WHAT TO PRODUCE =>
Please output every item below word for word, leaving out the pictures.

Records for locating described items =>
....

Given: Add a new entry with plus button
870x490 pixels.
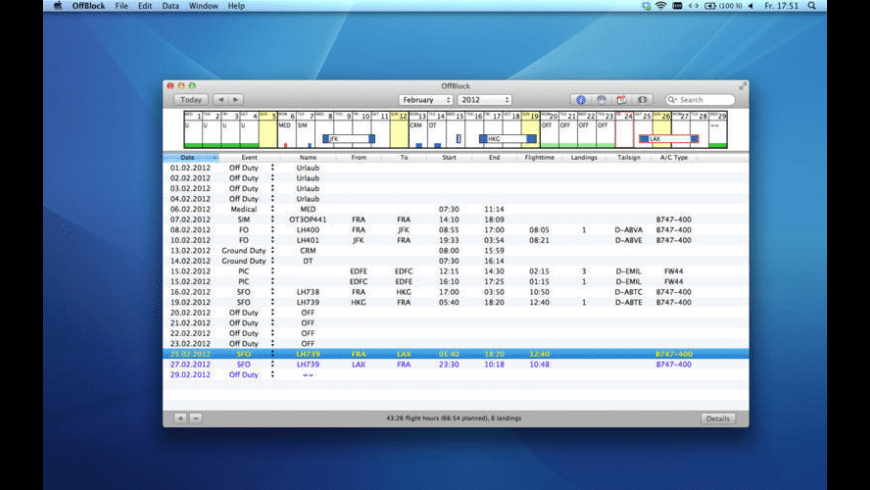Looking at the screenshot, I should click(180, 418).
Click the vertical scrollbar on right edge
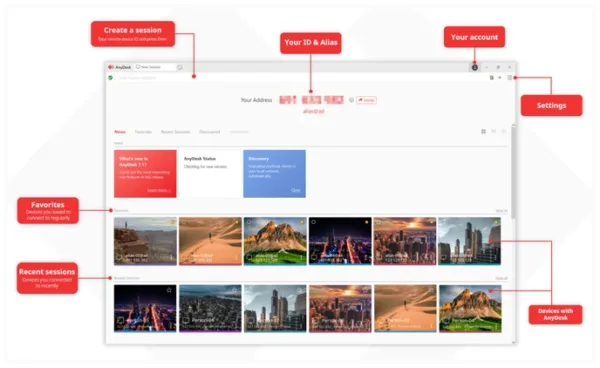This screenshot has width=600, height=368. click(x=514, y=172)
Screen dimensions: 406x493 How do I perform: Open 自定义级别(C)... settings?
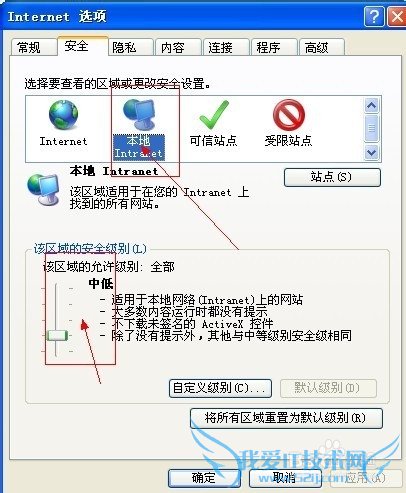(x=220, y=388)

....

EXERCISE RESULT =>
Given: Add a new entry with plus button
870x490 pixels.
Looking at the screenshot, I should click(180, 418).
Click the vertical scrollbar on right edge
This screenshot has width=600, height=368. click(x=514, y=172)
Screen dimensions: 406x493 How do I perform: Open 自定义级别(C)... settings?
(x=220, y=388)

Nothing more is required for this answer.